A principios del mes venidero algunos de nuestros jóvenes tendrán el que puede ser el examen, en realidad es una sucesión cuasi infinita de ellos, más reseñable de su vida académica, la archiconocida Selectividad. De todas las ramas existentes en Bachillerato, así como la oferta de asignaturas, bien comunes bien específicas, me gustaría detenerme en las (mal)llamadas lenguas muertas. ¿Para qué sirven las lenguas del pasado que ya no se hablan y, a su vez, no son el mayor requisito para la oferta del mundo laboral? En las antañas enseñanzas, con sus vetustos programas la enseñanza de la lengua griega y latina, unido a sus literaturas e historias, se hacía bajo un modelo basado en el ideal humanista, el cual se encontraba encarnado en Grecia y Roma. Además, este ideal era elemento de veneración, así como su consideración de elementos esencialmente constituyentes de la corriente de la vida y de la cultura que nos había traído hasta los más presentes de nuestros días. El aprendizaje del latín y del griego no tiene, al menos en estos cursos pre-universitarios, un carácter práctico-profesional: es desinteresado. No se busca el aprendizaje de estos idiomas para hablarlos de manera cotidiana, ni tan siquiera para trabajar de camarero -uno de los trabajos más recurrentes de este país destinado al sector servicios de otros países-, ni para ser astronauta, ni, tan siquiera, para ser interprete. Lo que se pretende es el conocimiento de la civilización de estos pueblos que han marcado el devenir cultural de parte occidental del globo terráqueo. Si se nos requiere que para conocer nuestro presente es preciso atender a nuestro pasado, del mismo modo para entender los postulados de las civilizaciones modernas deberíamos, como un proceso de identidad paralela, atender al lenguaje de las civilizaciones que las conformaron. Porque no nos engañemos, el lenguaje es el elemento básico y vertebrador para el conocimiento de una determinada cultura.

Julien Gracq

Julien Gracq

Los estudios de lenguas clásicas podrían ser entendidos como un hilo comunicador de toda la historia del pensamiento: filosofía, ciencia, literatura… Sin embargo, hoy en día, como bien supo ver Julien Gracq, en la enseñanza cada vez se busca más una comunicación trivial fundamentada, principalmente, en el estudio del inglés, teniendo este como una suerte de esperanto mitificado. A pesar de que el estudio del inglés no es un condicionamiento regresivo, a priori, tiene otras consecuencias, como el desplazamiento de las lenguas clásicas y el conocimiento arriba mencionado. Se ha perdido la estimulación creativa del aprendizaje de las lenguas muertas por una vía fácil y cómoda para una comunicación que, de manera alguna, se precisa como inclusiva; por lo que las ventajas de la elección idiomática se revelan como ausentes.

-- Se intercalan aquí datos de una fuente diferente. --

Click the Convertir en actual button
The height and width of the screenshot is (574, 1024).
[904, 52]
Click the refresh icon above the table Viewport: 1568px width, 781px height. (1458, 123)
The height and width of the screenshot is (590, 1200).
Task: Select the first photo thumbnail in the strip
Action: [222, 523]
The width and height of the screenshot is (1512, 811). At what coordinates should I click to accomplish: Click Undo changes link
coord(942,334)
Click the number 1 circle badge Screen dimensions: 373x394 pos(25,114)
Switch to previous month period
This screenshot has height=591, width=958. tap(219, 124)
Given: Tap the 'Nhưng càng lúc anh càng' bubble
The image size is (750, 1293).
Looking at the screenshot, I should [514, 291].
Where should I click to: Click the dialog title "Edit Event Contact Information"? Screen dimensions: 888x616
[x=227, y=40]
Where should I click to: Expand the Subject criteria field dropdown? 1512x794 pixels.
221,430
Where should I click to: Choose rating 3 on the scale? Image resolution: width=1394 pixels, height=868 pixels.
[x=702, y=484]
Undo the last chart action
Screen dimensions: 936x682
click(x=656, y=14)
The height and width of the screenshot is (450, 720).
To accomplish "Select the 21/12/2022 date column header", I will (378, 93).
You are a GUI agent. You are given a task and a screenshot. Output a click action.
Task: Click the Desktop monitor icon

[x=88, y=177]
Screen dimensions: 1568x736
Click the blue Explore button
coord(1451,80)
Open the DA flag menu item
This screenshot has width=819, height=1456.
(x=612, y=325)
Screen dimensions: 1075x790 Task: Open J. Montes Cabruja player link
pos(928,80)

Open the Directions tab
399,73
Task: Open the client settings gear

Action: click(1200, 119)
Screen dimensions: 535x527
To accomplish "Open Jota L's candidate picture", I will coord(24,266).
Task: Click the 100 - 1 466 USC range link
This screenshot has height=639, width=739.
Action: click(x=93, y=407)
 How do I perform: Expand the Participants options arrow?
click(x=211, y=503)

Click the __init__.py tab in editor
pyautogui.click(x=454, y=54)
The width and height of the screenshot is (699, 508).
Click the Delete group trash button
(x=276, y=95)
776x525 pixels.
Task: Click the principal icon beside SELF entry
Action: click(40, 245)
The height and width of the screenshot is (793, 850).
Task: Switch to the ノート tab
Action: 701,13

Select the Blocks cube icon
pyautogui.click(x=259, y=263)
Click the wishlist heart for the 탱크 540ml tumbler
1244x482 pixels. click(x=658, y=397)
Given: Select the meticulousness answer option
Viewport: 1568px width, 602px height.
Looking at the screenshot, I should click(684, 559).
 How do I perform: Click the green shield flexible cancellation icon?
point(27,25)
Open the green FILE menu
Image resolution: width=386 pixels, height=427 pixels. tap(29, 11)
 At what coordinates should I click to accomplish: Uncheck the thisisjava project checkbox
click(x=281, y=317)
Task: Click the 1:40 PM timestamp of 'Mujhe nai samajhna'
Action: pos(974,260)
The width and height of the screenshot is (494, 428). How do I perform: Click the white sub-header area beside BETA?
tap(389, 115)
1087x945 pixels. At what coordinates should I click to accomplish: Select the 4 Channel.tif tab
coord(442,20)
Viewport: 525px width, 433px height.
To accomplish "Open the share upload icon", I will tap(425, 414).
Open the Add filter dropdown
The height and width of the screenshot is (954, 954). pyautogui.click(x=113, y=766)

Con el nefasto devenir de los tiempos los dioses de las artes y de la sabiduría clásica serán reemplazados por otras deidades. Deidades mucho más terrenales y supeditadas al poder del capital meramente económico, de inmediata tangibilidad. Con todo, solo nos quedará una humanidad desmemoriada que ha perdido su genealogía tanto de su identidad como de su historia.